Zu den schärfsten Kritikern des Schlingerkurses der Opposition gehört seit Langem Chuka Umunna, Befürworter einer zweiten Volksabstimmung. Nun zieht er Konsequenzen. Man wolle eine neue Bewegung formieren, sagte Umunna und forderte Politiker aller Couleur auf, sich ihnen anzuschließen. Die etablierten Parteien „können nicht den Wandel darstellen, da sie das Problem geworden sind“. Sie stellten eigene Interessen über das nationale Wohlergehen. Noch während die Pressekonferenz lief, veröffentlichte Jeremy Corbyn ein Statement und zeigte sich „enttäuscht, dass diese Abgeordneten sich nicht mehr in der Lage sehen, gemeinsam für jene Labour-Politik zu kämpfen, die bei der letzten Wahl Millionen inspiriert hat“.

Dass sich erstmals seit Jahrzehnten gleich mehrere Abgeordnete von einer Volkspartei abspalten, darf als Symptom der sich zuspitzenden Krise des britischen Parteiensystems bezeichnet werden. Während sich Labour unter Corbyn weit nach links entwickelt hat, gewinnen bei den konservativen Tories immer mehr die europaskeptischen Hardliner die Oberhand. In der Mitte ist vor allem seit dem EU-Referendum ein Vakuum entstanden.
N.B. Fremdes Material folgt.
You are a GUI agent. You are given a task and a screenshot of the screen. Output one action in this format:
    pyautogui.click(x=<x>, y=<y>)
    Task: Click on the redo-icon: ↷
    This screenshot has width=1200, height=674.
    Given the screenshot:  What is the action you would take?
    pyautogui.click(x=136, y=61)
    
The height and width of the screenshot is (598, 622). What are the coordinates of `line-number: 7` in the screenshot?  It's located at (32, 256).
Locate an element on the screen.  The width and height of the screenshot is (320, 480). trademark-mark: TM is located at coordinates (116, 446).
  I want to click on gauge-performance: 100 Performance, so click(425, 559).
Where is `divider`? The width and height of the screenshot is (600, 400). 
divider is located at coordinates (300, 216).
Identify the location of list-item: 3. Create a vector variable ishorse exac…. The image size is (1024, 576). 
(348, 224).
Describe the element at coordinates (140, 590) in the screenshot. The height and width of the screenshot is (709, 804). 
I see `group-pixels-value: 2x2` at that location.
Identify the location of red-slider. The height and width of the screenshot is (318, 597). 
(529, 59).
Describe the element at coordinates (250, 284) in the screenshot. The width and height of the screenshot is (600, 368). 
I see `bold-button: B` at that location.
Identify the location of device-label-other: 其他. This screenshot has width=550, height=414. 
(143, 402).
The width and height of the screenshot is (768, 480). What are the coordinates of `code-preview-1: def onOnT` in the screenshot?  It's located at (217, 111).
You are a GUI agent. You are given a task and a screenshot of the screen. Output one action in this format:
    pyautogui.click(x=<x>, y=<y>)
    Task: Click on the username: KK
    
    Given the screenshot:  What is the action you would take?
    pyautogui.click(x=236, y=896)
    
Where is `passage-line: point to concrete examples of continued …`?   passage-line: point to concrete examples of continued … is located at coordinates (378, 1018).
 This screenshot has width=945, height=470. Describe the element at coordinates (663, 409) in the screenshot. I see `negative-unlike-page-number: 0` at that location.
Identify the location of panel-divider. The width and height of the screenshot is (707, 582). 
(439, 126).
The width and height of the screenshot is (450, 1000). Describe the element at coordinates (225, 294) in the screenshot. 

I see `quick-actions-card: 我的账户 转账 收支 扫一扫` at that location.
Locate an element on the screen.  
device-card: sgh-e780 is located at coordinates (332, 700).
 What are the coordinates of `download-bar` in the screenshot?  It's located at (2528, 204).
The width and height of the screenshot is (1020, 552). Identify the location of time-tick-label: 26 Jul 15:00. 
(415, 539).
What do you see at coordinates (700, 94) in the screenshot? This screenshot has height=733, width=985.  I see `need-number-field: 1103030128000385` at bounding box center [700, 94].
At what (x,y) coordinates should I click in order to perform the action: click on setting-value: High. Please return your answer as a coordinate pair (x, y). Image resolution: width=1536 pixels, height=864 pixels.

Die sieben Abgeordneten, die künftig als „Unabhängige Gruppe“ ihre Wähler im Unterhaus vertreten, appellieren an die „heimatlos“ gewordenen Briten.

Derweil ist der Brexit keineswegs der einzige Punkt, den die Rebellen anführten. Die Kritik muss niederschmetternd in den Ohren vieler traditioneller Labour-Anhänger klingen. Es handele sich mittlerweile um eine „institutionalisiert antisemitische“ Partei, monierte die jüdische Abgeordnete Luciana Berger, die seit Monaten intern von Corbyn-Anhängern beschimpft, eingeschüchtert und schikaniert werde. Sie habe sich unter diesen Bedingungen geschämt, weiter bei den Sozialdemokraten zu bleiben. Die Führung versage darin, den Antisemitismus in den eigenen Reihen anzugehen. Corbyn, der zum Linksaußen-Flügel gehört, sah sich aufgrund früherer Aussagen, Taten und Kontakte immer wieder dem Vorwurf des Antisemitismus ausgesetzt. Mike Gapes, seit 50 Jahren Labour-Mitglied, befand, Corbyn als Premierminister wäre eine Bedrohung für die nationale Sicherheit. Dieser stünde „auf der falschen Seite bei so vielen internationalen Belangen“ – ob es um Russland, Syrien oder Venezuela gehe.